Last night, overall, went better. I didn't sleep for shit, but my breathing was okay and I mostly kept my mouth shut (to protect my teeth...CPAPs/APAPs are hell on teeth it turns out because you're basically blow drying them all night long which is very pro-cavity--two days at the CPAP tooth salon and my teeth hurt already). Unfortunately, by the time something is causing a lot of asthma, I'm a little too skittish to trust it enough to sleep. 


So little sleep. But better breathing. The asthma is gone. Thank God.


The only thing left to fix is the starting pressure. This is an APAP so it's supposed to ramp up as needed, but I think they have the starting pressure set too high. I need something lower and less aggressive and with the way APAP works it should be doable. 
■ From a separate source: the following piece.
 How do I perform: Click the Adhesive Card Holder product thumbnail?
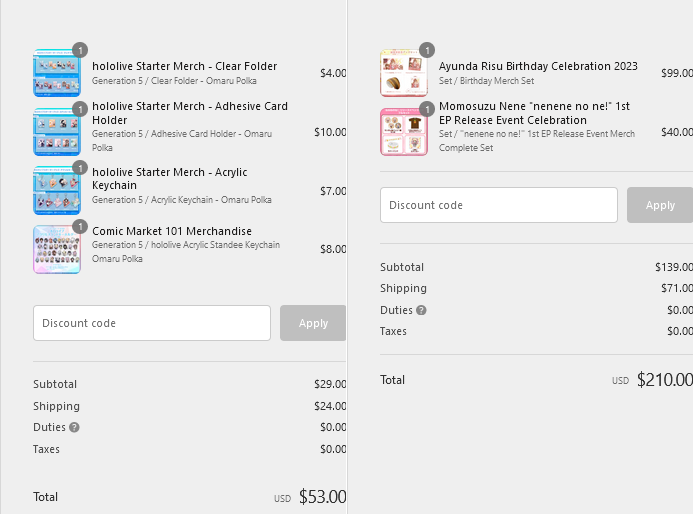coord(56,132)
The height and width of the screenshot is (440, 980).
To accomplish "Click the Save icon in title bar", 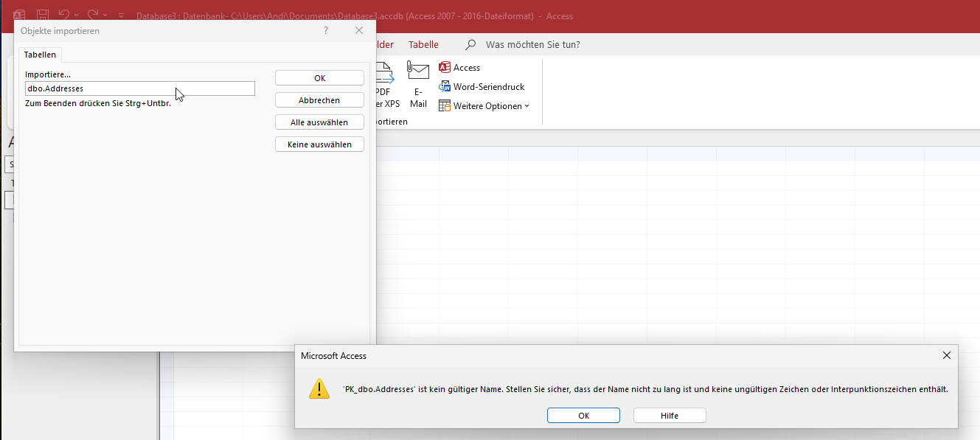I will (43, 15).
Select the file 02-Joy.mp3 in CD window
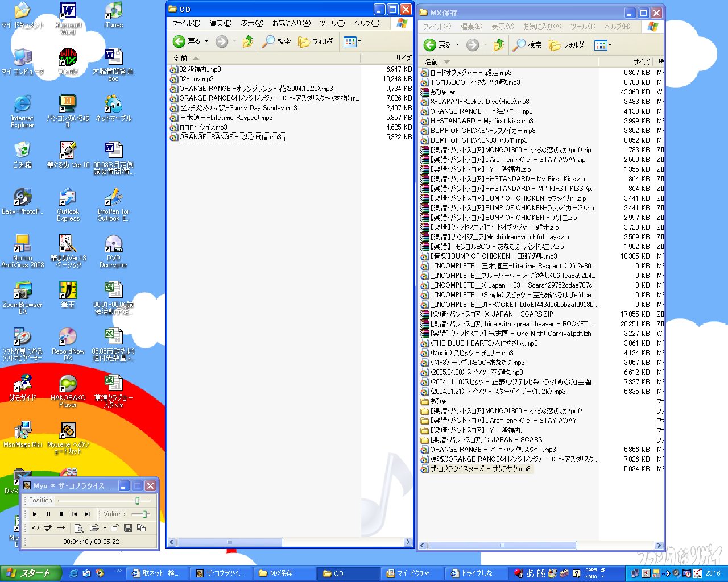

I am so dead tired today, I'm not sure I'll figure it out. I may need to call them to change it...I'm not sure. It all seems a bit bridge too far today. I can muddle through with what I have, hopefully get a good night's sleep tonight under my belt first before I attempt to be my own sleep specialist yet again.


 Please. I'm so tired.


Shout out to the asthma also rans:  Whoever had a bonfire last night that had smoke wafting in through our  windows and the skunk who sprayed right outside the house. Nothing like spending all day fighting to breathe only to have even more bullshit hit your lungs. Nice try, but I have n95s so put that in your stinkhole and smoke it.